# EXERCISE
In the defense debate extracts, which missiles does Dr Julian Lewis say the Government is refusing to put on the Type 45 destroyers?

# EXERCISE PASSAGE
DEFENCE – DEBATE EXTRACTS – 21 October 2004
(i) TACTICAL TOMAHAWK
Dr Julian Lewis: Before my hon. Friend [Nicholas Soames] moves on from the question of platform numbers, does he agree that it is curious that a Government who are emphasising high technology and reducing the number of Type 45 destroyers that they propose to build are nevertheless refusing to put Tactical Tomahawk missiles on those destroyers, despite the fact that all our Navy chiefs are unanimous that we need that for force projection purposes?
[Mr Soames (Shadow Secretary of State for Defence): I am grateful to my hon. Friend. It is sad that he is not on the Front Bench with us for such debates and we miss him a great deal. ... About Tactom, I agree with him entirely. It would be more than an aspiration for us to get Tomahawk on the new batch of Type 45s because that would create a formidable piece of kit.]
(ii) LIBERAL DEMOCRATS AND NUCLEAR WEAPONS
Dr Julian Lewis: The hon. Gentleman [Paul Keetch] is making a good speech and holding the attention of the House. While we are on the subject of Liberal Democrat defence policy, what is official Liberal Democrat defence policy on the future of the nuclear deterrent? Is it not right that the Liberals would not replace the strategic nuclear deterrent when Trident becomes obsolete?

# MATERIAL SHOWN
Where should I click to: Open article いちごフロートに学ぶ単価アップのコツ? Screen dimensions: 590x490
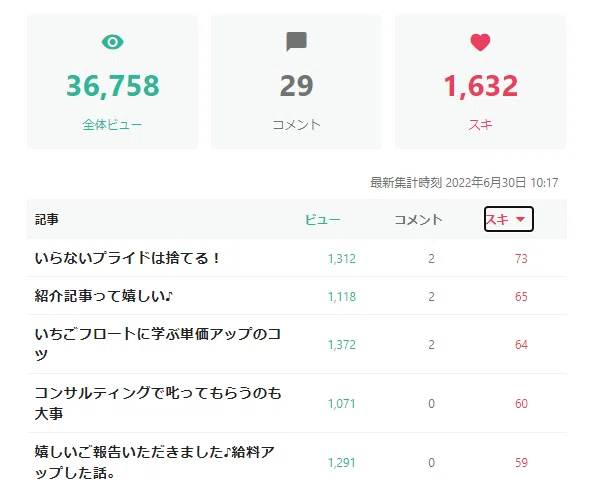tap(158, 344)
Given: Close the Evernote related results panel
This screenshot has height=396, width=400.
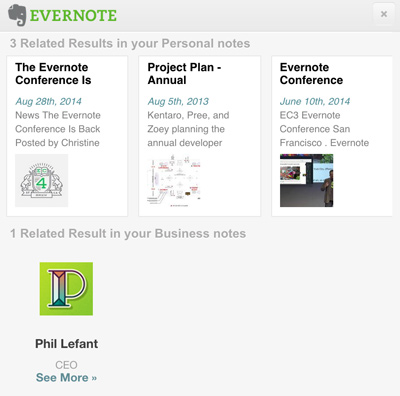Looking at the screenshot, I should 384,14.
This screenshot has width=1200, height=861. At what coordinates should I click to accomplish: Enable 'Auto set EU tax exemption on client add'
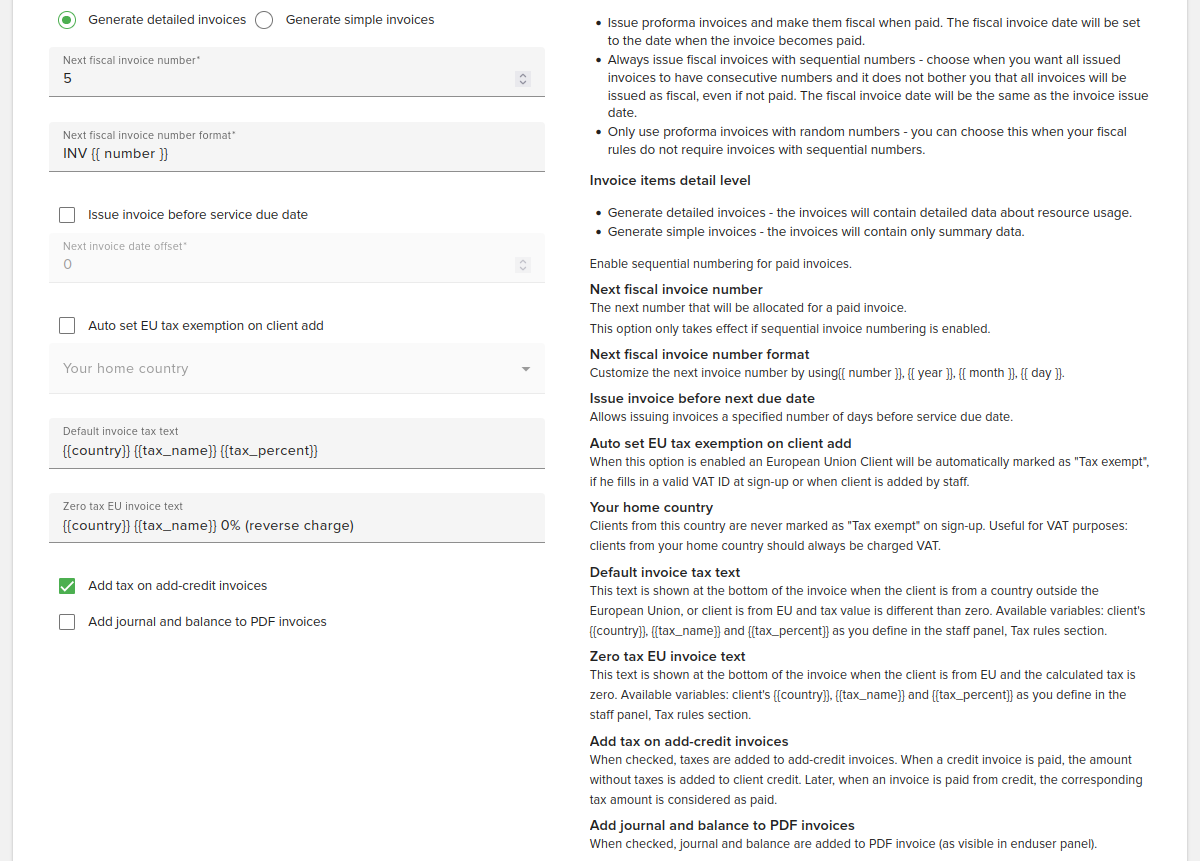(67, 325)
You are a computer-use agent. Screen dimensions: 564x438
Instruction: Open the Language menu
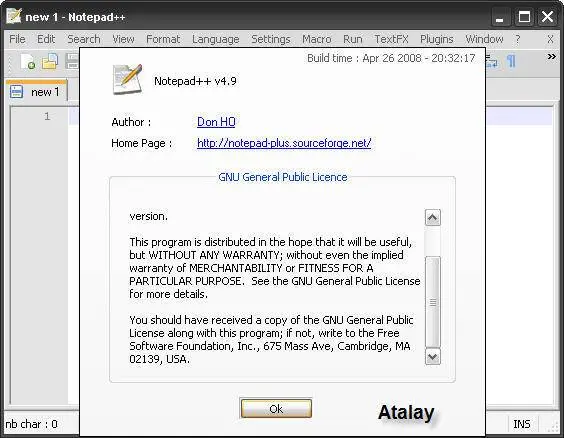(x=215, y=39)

# RESPONSE BOX
Tactical Tomahawk missiles.